(Item coordinate data)
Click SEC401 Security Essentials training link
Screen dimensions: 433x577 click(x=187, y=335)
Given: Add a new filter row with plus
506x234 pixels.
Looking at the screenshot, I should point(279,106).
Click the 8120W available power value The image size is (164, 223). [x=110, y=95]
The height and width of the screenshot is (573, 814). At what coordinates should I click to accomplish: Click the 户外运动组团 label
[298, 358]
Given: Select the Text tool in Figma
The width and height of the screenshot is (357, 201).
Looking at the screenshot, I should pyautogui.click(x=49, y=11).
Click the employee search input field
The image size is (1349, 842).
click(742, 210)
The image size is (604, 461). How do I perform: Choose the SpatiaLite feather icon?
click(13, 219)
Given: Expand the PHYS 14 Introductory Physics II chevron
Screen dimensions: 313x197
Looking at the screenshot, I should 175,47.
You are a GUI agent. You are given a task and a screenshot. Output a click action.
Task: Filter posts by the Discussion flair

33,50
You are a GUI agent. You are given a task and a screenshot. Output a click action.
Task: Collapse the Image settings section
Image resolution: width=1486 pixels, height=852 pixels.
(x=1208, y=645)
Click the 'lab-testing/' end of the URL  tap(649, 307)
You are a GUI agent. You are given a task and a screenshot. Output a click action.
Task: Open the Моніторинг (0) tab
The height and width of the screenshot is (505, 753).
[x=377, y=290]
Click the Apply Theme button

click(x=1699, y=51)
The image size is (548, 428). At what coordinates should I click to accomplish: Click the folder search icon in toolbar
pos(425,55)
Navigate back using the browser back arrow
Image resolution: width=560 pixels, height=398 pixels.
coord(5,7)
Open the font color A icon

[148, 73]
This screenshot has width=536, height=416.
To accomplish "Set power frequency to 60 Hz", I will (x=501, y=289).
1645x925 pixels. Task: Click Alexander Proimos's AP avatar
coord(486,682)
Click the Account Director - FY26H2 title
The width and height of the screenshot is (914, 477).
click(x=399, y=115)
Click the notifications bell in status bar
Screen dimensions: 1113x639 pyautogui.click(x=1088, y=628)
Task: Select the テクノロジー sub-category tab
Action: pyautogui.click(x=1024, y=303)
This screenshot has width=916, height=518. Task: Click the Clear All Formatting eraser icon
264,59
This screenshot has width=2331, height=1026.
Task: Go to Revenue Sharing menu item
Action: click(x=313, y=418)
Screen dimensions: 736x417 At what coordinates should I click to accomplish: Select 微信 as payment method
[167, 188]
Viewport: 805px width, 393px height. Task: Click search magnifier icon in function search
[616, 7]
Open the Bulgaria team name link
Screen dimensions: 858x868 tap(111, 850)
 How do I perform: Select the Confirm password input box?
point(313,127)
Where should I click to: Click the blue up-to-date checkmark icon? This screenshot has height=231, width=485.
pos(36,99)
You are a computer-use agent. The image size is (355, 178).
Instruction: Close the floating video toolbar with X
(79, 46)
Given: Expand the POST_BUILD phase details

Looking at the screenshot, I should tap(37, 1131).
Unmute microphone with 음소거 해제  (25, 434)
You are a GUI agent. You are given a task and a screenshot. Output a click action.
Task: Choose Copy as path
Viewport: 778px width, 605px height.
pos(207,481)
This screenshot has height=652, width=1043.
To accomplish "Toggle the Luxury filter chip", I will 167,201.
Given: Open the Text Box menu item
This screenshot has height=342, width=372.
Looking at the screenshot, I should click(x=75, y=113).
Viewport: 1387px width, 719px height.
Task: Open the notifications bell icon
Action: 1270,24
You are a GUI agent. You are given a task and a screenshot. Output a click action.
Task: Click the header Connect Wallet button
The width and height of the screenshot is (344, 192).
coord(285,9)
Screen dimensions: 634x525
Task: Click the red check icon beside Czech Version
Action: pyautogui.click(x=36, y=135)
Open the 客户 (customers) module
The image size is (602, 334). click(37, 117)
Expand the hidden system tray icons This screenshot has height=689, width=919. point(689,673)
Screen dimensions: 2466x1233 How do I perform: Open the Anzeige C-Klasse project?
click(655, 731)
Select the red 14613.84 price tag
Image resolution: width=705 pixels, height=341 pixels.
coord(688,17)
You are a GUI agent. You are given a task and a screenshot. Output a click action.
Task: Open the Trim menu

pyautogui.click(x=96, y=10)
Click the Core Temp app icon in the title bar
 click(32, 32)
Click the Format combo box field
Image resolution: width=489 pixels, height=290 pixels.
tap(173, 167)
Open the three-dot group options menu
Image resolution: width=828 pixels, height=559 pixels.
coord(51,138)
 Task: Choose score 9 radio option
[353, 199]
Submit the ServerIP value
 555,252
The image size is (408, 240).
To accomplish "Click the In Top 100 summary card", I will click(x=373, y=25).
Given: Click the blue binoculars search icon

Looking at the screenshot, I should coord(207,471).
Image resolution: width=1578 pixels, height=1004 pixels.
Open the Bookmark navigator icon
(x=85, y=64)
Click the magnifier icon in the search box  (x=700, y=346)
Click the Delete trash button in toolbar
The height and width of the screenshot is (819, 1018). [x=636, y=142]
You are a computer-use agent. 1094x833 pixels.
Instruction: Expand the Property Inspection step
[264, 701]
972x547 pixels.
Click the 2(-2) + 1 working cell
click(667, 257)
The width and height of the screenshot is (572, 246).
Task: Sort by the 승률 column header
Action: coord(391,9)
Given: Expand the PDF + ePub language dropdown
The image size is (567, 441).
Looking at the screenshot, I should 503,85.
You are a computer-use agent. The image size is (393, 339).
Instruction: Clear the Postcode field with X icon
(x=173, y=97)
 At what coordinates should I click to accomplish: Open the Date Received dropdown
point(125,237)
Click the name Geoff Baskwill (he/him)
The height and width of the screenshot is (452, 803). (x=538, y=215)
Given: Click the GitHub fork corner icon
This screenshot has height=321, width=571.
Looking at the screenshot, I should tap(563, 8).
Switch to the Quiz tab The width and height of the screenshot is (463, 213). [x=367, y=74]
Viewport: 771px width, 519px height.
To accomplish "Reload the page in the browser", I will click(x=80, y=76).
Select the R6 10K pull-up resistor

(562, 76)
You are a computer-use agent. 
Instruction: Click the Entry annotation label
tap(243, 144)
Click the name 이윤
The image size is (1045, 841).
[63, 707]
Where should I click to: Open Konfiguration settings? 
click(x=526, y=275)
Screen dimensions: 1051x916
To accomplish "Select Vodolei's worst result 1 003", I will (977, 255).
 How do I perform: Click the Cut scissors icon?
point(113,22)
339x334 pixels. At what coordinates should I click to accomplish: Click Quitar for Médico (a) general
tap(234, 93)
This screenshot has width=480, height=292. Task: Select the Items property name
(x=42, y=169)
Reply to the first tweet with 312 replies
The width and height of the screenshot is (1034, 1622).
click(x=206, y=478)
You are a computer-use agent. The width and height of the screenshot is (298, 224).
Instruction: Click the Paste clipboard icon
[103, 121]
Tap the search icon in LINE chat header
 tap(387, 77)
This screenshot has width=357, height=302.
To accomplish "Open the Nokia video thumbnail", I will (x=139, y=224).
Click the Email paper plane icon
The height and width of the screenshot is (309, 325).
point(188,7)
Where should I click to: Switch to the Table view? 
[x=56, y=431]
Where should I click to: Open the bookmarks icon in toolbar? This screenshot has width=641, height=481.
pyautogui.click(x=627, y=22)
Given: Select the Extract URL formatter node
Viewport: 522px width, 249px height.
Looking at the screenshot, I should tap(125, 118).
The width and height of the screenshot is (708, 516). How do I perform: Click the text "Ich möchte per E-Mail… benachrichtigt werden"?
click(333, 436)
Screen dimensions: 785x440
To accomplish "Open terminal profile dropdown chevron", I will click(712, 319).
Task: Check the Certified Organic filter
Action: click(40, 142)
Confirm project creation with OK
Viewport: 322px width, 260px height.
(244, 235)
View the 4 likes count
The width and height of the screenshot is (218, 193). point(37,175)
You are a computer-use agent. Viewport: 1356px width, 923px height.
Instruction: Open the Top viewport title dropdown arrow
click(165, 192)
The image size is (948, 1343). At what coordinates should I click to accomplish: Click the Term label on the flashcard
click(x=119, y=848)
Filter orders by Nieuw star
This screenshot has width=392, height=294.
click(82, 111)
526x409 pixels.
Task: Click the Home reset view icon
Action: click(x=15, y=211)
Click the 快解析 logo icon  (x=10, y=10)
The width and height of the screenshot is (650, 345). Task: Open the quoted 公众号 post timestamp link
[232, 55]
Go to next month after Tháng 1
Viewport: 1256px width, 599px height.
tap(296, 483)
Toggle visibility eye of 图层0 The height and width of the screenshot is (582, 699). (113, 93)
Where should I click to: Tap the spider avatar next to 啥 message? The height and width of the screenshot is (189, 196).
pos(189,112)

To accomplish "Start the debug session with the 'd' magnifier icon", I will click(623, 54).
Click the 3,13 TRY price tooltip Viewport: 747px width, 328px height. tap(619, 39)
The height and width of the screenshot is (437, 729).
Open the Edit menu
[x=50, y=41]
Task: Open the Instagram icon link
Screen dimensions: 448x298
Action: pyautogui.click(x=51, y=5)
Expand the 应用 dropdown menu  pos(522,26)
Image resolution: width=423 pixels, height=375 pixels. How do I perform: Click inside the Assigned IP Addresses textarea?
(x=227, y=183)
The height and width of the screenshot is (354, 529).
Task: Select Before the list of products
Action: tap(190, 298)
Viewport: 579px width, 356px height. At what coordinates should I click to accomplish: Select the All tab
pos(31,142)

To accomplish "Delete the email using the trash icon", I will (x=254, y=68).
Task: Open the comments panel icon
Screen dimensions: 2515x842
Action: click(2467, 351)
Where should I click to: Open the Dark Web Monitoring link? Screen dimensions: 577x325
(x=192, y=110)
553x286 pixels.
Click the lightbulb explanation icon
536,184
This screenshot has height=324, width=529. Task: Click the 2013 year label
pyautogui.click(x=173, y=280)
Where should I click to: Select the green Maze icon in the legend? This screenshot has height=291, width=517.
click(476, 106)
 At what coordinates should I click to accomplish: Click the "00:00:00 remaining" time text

## Your objective:
Rescale the items from the line with "Click the employee search input field" up to and including the line with "click(13, 219)". Reproduce every line, requests included, but multiply each coordinate in the answers by 2.6 and round it to a whole number, with halves rounded up.

## Reply:
Click the employee search input field
The image size is (1349, 842).
click(1929, 546)
The image size is (604, 461). How do I perform: Choose the SpatiaLite feather icon?
click(34, 569)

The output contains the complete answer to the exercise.